This page describes how to transfer Mediawiki content to Git, preserving full history complete with renames. It also shows how to purge spam and other unwanted edits in the process.

Quick Links: Export, Translate, Despam, Git Load

Introduction

The procedure described here moves the files into Git but it does not convert the Mediawiki markup or change the content of the edits at all. You can do one of two things to fix this:

  • Install the Mediawiki Plugin to allow Ikiwiki to display Mediawiki markup right in your wiki.
  • Write a script to bulk-convert all mediawiki files to Markdown or whatever markup you desire.

Finially, you might want to scan over the TODO list at the bottom of the page. There are a few features that we don't support yet. Patches welcome!

Edit Courageously

Thes pages are just some coarse notes that I took while going through this process myself. I'm sure they're crap. Please edit these pages directly to ask questions, make comments, clarify things, whatever.

Prerequisites

We'll use:

  • Ruby. I used REXML because it's a pretty nice API for working with XML.
  • LibXML's Ruby bindings because it's a lot faster than REXML
  • xsltproc because it's even faster
  • A few GB of disk space (depending on wiki size) for the conversion.

On Debian / Ubuntu:

$ sudo apt-get install ruby libxml-ruby xsltproc

If you want to display Mediawiki markup in Ikiwiki, you should install the Mediawiki Plugin before following these instructions and make sure it works to your satisfaction.

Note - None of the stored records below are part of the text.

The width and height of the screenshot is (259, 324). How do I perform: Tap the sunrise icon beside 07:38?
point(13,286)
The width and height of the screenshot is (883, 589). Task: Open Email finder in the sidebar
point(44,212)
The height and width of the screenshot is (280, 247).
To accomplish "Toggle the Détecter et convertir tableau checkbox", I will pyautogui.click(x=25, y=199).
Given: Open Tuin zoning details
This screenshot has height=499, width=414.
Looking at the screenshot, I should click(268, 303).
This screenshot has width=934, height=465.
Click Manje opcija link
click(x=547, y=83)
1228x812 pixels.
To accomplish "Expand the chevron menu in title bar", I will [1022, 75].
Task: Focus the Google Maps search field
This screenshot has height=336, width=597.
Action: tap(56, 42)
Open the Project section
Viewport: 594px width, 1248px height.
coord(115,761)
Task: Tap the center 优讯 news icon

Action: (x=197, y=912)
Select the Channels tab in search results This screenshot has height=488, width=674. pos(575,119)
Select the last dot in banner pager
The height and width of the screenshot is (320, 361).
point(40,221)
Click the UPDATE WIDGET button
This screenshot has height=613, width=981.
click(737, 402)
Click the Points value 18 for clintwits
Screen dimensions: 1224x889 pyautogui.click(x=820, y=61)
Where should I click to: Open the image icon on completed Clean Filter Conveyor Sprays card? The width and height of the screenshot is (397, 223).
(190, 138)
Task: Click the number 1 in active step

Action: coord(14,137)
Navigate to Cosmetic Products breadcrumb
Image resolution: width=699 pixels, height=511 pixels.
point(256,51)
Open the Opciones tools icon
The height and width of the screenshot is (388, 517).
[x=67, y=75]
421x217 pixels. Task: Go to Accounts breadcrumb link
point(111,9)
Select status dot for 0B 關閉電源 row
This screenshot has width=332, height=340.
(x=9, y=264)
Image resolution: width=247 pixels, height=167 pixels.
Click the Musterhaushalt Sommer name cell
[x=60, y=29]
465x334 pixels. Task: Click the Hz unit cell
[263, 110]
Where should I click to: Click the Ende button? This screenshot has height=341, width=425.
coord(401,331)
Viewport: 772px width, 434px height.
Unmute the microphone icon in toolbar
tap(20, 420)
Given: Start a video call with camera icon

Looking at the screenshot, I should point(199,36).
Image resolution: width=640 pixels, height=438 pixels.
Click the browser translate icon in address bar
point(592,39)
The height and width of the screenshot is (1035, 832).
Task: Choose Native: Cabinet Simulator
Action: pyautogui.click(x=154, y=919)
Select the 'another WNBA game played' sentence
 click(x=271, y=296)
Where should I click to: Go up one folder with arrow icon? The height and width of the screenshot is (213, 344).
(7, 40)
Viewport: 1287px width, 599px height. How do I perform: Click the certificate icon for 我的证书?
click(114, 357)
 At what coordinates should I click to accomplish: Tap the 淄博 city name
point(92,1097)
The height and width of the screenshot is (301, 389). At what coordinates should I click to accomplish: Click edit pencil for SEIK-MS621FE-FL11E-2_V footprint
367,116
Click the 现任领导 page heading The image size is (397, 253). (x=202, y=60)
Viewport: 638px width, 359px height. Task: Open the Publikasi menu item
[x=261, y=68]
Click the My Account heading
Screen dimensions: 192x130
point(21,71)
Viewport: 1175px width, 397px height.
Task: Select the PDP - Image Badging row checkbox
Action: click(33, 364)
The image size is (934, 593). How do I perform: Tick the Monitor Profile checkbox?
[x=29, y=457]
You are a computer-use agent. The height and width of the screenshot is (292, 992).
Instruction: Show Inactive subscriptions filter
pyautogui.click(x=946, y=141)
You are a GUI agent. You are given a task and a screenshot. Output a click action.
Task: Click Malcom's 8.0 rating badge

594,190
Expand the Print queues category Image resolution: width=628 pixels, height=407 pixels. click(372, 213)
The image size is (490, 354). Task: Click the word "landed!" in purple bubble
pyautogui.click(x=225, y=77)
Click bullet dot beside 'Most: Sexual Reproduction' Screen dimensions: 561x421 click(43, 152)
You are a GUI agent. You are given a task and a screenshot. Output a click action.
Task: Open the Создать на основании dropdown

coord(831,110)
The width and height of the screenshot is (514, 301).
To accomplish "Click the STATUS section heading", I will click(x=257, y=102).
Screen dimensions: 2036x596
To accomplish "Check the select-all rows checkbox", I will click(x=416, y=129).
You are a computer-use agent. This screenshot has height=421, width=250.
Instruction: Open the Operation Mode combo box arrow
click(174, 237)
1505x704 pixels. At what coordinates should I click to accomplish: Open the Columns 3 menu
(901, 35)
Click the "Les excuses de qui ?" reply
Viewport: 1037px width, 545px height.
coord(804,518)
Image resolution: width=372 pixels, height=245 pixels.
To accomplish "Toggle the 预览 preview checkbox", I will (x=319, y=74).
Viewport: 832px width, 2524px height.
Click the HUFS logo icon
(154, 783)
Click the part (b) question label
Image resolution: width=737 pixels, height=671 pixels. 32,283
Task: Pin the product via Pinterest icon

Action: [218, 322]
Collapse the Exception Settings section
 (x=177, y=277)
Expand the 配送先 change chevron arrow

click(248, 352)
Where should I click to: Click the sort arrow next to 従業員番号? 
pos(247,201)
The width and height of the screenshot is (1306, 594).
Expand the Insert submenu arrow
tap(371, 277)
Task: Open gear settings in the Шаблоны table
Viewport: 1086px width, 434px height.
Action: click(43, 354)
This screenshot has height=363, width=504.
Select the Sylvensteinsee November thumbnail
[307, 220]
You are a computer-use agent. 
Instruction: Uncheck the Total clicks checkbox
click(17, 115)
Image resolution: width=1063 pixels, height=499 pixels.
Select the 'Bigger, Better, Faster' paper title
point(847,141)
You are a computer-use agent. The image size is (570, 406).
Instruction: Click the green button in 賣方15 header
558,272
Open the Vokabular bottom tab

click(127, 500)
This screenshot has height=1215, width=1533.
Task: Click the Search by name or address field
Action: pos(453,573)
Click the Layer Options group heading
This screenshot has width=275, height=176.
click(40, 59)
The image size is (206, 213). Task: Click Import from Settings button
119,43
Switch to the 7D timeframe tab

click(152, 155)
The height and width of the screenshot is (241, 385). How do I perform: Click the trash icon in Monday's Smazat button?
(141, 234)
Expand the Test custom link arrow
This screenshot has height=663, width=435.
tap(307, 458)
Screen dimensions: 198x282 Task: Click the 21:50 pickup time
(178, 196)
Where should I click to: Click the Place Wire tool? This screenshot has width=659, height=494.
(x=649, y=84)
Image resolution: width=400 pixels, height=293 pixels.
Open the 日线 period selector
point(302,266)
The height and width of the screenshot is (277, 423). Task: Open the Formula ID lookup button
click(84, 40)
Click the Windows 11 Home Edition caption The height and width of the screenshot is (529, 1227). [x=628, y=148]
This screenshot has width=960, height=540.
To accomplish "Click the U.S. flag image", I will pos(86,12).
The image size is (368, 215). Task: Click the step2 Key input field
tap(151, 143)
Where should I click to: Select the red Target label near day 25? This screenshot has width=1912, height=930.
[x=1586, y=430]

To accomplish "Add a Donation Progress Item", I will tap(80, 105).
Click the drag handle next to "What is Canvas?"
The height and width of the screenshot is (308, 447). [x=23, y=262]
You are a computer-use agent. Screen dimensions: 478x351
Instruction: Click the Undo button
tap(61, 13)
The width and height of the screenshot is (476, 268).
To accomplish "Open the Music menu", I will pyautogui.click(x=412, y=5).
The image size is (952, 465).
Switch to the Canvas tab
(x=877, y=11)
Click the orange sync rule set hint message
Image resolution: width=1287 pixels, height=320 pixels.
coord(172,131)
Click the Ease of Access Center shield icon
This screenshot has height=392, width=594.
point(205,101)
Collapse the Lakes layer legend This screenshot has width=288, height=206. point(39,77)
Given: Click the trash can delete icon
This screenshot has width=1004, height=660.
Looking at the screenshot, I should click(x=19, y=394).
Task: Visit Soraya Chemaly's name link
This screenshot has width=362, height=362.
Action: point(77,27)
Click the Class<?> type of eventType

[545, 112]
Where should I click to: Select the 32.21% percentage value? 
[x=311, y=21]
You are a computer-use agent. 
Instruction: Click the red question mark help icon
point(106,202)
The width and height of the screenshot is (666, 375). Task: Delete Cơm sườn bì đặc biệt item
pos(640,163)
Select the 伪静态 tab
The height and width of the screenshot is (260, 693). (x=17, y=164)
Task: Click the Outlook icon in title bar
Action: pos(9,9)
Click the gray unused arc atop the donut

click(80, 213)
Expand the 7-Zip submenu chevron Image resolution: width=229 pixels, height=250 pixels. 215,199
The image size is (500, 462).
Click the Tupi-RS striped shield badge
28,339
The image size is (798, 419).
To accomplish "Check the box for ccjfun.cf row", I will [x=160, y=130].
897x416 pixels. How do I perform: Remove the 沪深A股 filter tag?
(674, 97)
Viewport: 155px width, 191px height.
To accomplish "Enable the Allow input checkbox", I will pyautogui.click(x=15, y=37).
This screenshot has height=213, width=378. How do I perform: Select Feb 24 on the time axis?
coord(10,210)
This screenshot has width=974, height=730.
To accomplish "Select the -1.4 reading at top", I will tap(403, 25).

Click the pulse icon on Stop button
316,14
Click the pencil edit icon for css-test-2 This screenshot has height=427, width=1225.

Mark Existing Wiki Read-Only

First mark your Mediawiki read-only so nobody loses edits into an obsolete wiki.

  • Add to LocalSettings.php: $wgReadOnlyFile = "read-only"
  • Create a file named "read-only" in the same directory as LocalSettings.php and fill it with your edit message. Something like, this wiki is being moved and despammed. Editing disabled.
  • That message only shows up when you try to edit a page. If you want to put a banner at the top of every page, first edit your Mediawiki:Sitenotice special page.

The Process

If you have a small site and don't want to perform any despamming, you should be able to do the conversion in 20 minutes to an hour. If you have a large site with a lot of spam, despamming can take hours or even days. Definitely comment anywhere the procedure isn't clear.

Follow these steps in order.

  1. Export -- Ask Mediawiki to produce all edits in hundred-megabyte XML files.
  2. Translate -- Convert page moves, namespaces, etc from Mediawiki conventions to Git/Ikiwiki.
  3. Despam -- (optional) Delete all history that you don't care to preserve.
  4. Import -- Sort, reformat, and import into your Git repository.

The Files

Remember that these scripts were written as one-time hacks! They are uuuugly. Well, only iki-fast-load is really ugly, the rest are just expedient.

Thanks

Special thanks to Loye Young who reverted spam off my old wiki a whole bunch of times.

TODO

  • Push as much of the conversion as possible into the final git repo. Ferinstance, converting Main Page to Main_Page should be done after all the files are imported into Git. Same with doing all the namespace conversions (Category: -> /Category/, User: -> /users/, etc).
  • Finish the rename-helper script. Hell, renames should probably be done after git-import too.
  • Make scripts executable and agnostic. (in other words, write xslt command, get rid of .rb, .xslt, etc extensions)
  • Standardize the arguments. i.e. src should always come before dst. The scripts should probably assume they should start working in the cwd -- don't force them to accept 'node' as an argument (unless that argument represents the source or the destination...)?
  • Talk:Blah pages should be turned into Blah/Discussion pages.
  • User:Blah pages should be turned into users/Blah.
  • Factor renaming "page name" -> "page_name" out of iki-fast-load and into its own script.
  • Categories should be turned into tags.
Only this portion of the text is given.